Avicultores integrados protestam em Cianorte contra preços baixos

Integrados da Avenorte realizaram carreata reivindicando melhores preços.
Cianorte, PR, 29 de Abril de 2020 - Um grupo de 120 avicultores integrados da agroindústria Avenorte, localizada em Cianorte, região Norte do Paraná, realizou uma carreata com buzinaço, no sábado (dia 25), em frente à sede da empresa no município para protestar contra os baixos preços pagos aos produtores pelo quilo do frango. A manifestação foi organizada pela Associação dos Avicultores de Cianorte (Aavic) e pela Comissão para Acompanhamento, Desenvolvimento e Conciliação da Integração (Cadec), comitê criado junto à Avenorte justamente para equilibrar as relações entre os produtores e a agroindústria.

Segundo o coordenador da Cadec local e tesoureiro da Aavic, Diener Gonçalves de Santana, o motivo do descontentamento é o preço recebido pelo quilo do frango. “A empresa tem um peso de objetivo que é 3,350 quilos por ave e hoje a empresa paga na média R$ 0,2816 por quilo, o que dá R$ 0,94 por ave.
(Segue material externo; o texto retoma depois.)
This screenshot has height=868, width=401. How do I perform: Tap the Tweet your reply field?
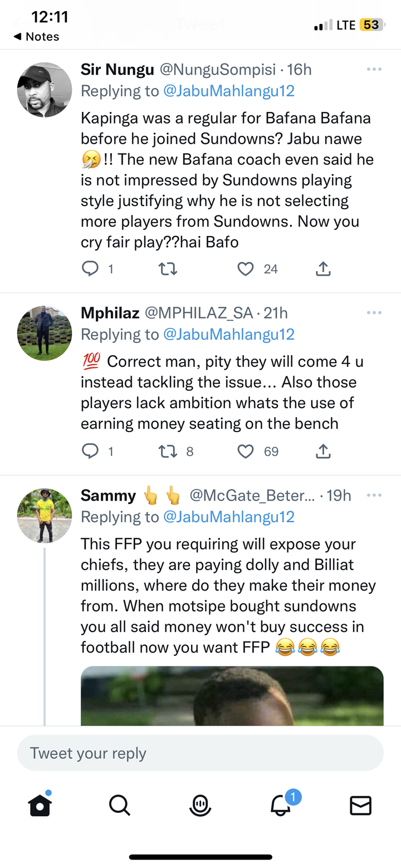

Ocorre que o custo de produção, sem contabilizar o juro do financiamento e o valor da terra (capital imobilizado), soma R$ 0,90 centavos. Então a rentabilidade da avicultura está em torno de quatro centavos por ave”, justifica. Segundo ele, em alguns casos este valor pode aumentar, mas também há casos em que ele cai substancialmente. “Não cobre os custos de produção na avicultura”, lamenta.

O pedido dos avicultores é que a integradora corrija pelo menos o valor corroído pela inflação entre 2014 e 2019. “Nesse período foram feitos pequenos aumentos sobre o valor do quilograma [do frango], porém muito menores que a correção da inflação”, afirma Santana. Segundo ele, com a correção pretendida, o valor do quilo da ave passaria dos R$ 0,28 (em média) para R$ 0,34.

De acordo com Santana, caso não ocorra nenhum avanço os avicultores podem parar de alojar aves no próximo dia seis de maio.

Negociação

Em todo este processo, a Cadec teve atuação importante, não apenas para criar um espaço de diálogo equilibrado, mas para unir os produtores em torno de um objetivo bem definido. Soma-se a este conjunto o apoio técnico da FAEP, seja por meio da Comissão Técnica da Avicultura e do Núcleo de Cadecs do Paraná, por meio do levantamento de custos da avicultura que a Federação realiza anualmente junto a produtores e agroindústrias.

“Esse levantamento de custo da FAEP é fundamental, pois é um valor acatado pelas empresas “, observa Santana.

Além disso, na semana que antecedeu o movimento dos avicultores de Cianorte, a FAEP disponibilizou uma planilha própria para a utilização dos integrados da Avenorte. “Algumas variáveis próprias dessa integração foram trabalhadas. Com isso fica mais fácil para os produtores inserirem seus dados e observar seus custos”, afirma a médica veterinária do Departamento Técnico (Detec) do Sistema FAEP/SENAR-PR, Mariana Assolari.

Segundo ela, o papel da FAEP é ainda anterior. “Desde que a Lei da Integração foi aprovada, em 2016, a FAEP vem promovendo assembleias entre produtores para a formação de Cadecs. No ano passado, o Sindicato Rural de Cianorte promoveu um evento e o assessor jurídico do Núcleo de Cadecs do Paraná, Ruan Schwertner, palestrou sobre o tema. Esses movimentos informam os produtores sobre a importância e funcionamento das Cadecs, bem como demais instrumentos previstos na Lei”, afirma, referindo-se à Lei 13.288/2016 que instituiu diversas mudanças que tornaram mais equilibradas e transparentes as relações entre agroindústrias integradoras e produtores integrados.

Na opinião de Mariana, uma vantagem de Cianorte é o nível de organização dos produtores locais, que permite reivindicações mais racionais e objetivas. “Esses produtores e este sindicato fazem a lição de casa muito bem. Eles são organizados, têm seus números, conhecem seus dados. Quando esses avicultores fazem esse tipo de manifestação é porque estão muito bem embasados”, avalia.